= Skip Heitzig =

American pastor

Skip Heitzig (born 1955) is the founder and senior pastor of Calvary Church, a Calvary Chapel fellowship located in Albuquerque, New Mexico.

==Personal==
A native of Southern California, Heitzig has three siblings (his brother, Bob, died in a motorcycle accident in 1975 and his brother, James, died in 2019).

He has been described as a former "marijuana smoking surfer dude." Heitzig was witnessed to by a friend, Gino Geraci, senior pastor of Calvary South Denver. Skip's conversion came while watching a Billy Graham crusade on TV and giving his life to Jesus.
Shortly after this experience, Heitzig began to study under Pastor Chuck Smith of Calvary Chapel of Costa Mesa.

In 1981, Heitzig married his wife, Lenya, and together they moved to Albuquerque, New Mexico, to continue his work in the medical field. Together, they have one son, Nathan.

==Ministry==
In 1982, Heitzig began a home Bible study that eventually grew into Calvary of Albuquerque. In 1988 and 1989, Calvary of Albuquerque was listed as one of the fastest-growing churches in America. In 2009, Calvary of Albuquerque was listed as one of the 15 largest churches in America, with an average weekend attendance of 13,000. In November 2018, CBS News listed Calvary Chapel of Albuquerque as the 22nd largest megachurch in the United States with about 16,830 weekly visitors and more than 13,000 followers on Facebook.

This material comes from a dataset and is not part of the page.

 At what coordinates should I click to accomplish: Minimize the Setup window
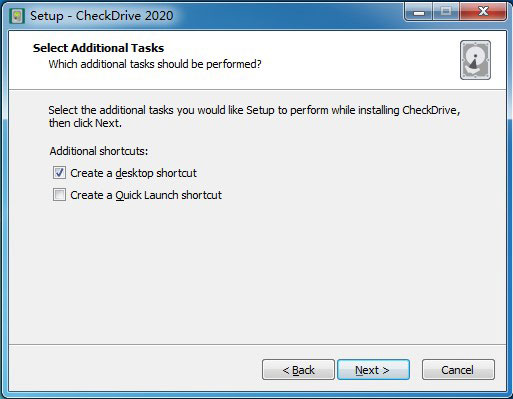(419, 12)
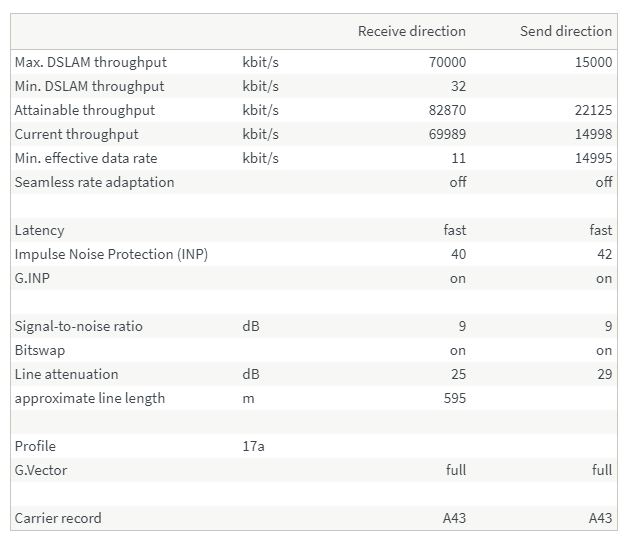Viewport: 630px width, 538px height.
Task: Select the Min. DSLAM throughput label
Action: (x=89, y=86)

After a brief pastorate in San Juan Capistrano (Ocean Hills, 2004-2006), Heitzig returned to Calvary of Albuquerque as senior pastor in 2006, following the resignation of the previous pastor, Pete Nelson.

Heitzig serves on several boards of directors, including that of Samaritan's Purse. He also serves as Associate Professor of Pastoral and Biblical Studies at Veritas International University.

==Education==
Heitzig attended Victor Valley Community College in California and UCLA.

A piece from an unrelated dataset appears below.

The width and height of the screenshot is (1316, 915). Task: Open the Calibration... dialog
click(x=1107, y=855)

Heitzig earned a Ph.D. from Trinity Southwest University in New Mexico and an M.A. and B.A. from Trinity Seminary, Newburgh, Indiana.

==Publishing and media==
Heitzig is the author of several books and booklets, including:
- How To Study the Bible and Enjoy It (Tyndale House, 1996)
- Jesus Up Close (Tyndale House, 2001)
- When God Prays (Tyndale House, 2003).
- Encounter: Face 2 Face with Jesus (Bridge-Logos, 2009).
- God Print (Bridge-Logos, 2009).
- The Daily God Book (Tyndale House, 2010).
- Homeland Security (Bridge-Logos, 2010).
- You Can Understand the Book of Revelation (Harvest House Publishers, 2011)
- Defying Normal (Worthy Books, 2015).
- The Bible from 30,000 Feet (Harvest House Publishers, 2017).
- You Can Understand™ the Book of Genesis: Experience Its Meaning and Message (Harvest House Publishers, 2018).
- Bloodline: Tracing God's Rescue Plan from Eden to Eternity (Harvest House Publishers, 2019).
- Soaring Through the Bible: A Travel Guide from Genesis to Revelation for Kids (Harvest House Publishers, 2019).
- You Can Understand the Book of Revelation: Exploring Its Mystery and Message (Harvest Prophecy, 2020).
- Biography of God (Harvest House Publishers, 2020).

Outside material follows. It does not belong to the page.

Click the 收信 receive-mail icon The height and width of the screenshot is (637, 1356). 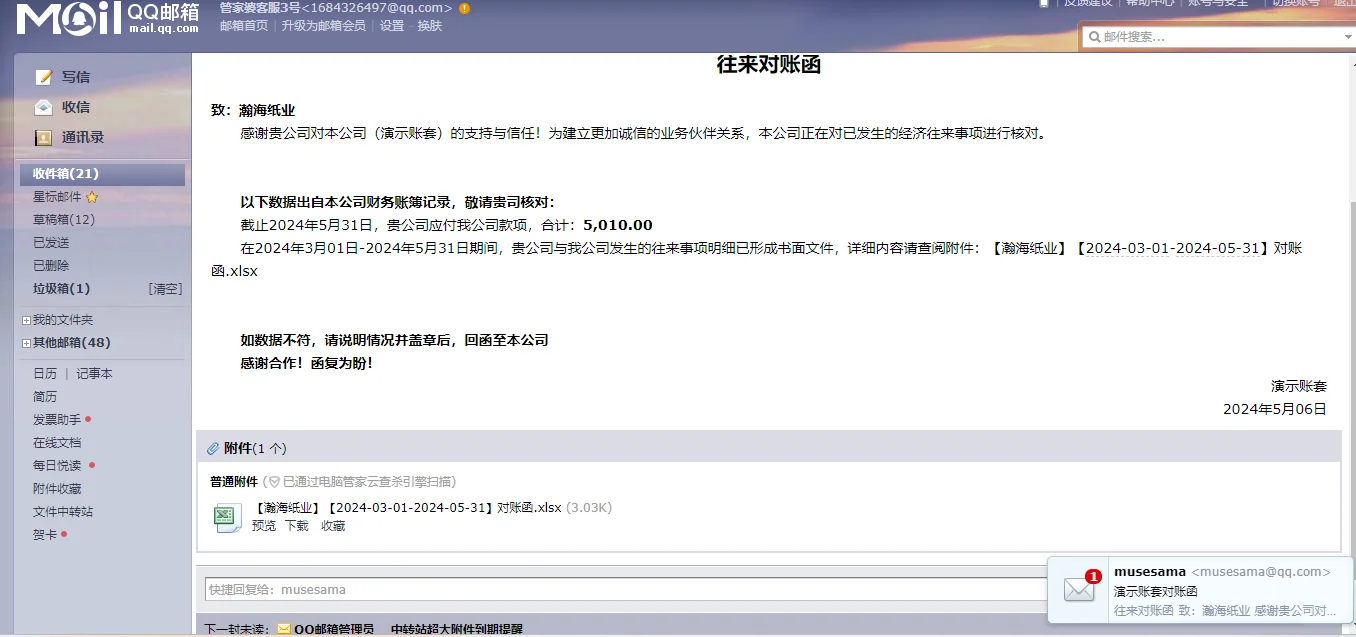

Heitzig can be heard throughout the United States and worldwide on his radio broadcast, The Connection, as well as various cable and internet-based television channels (His Channel, KNET). His teachings are available on the Calvary Church with Skip Heitzig YouTube channel. The Connect with Skip Heitzig podcast is featured on OnePlace.com and Pray.com. Heitzig has also produced devotional plans on YouVersion, including the 30K 30 Day Challenge, an overview of the New Testament.

==Music==
As a musician, songwriter, and producer, Heitzig has been featured on several musical projects, including:
- Lively Hearts (1999)
- Everywhere I Go (2000)

Heitzig wrote the lyrics to the modern hymn (with Brian Nixon) "Gloria Exaltus" (2008), which was released on the album Stars Shine Bright.

==TV and documentaries==
Heitzig hosted the video documentary Epicenter (Tyndale 2007), with author Joel C. Rosenberg, as well as the documentary The Jesus Boat (2009). In 2010, Heitzig released two additional documentaries, Shattered and Riptide. Heitzig has also been a featured guest on several documentaries and video teachings, including A Venture in Faith.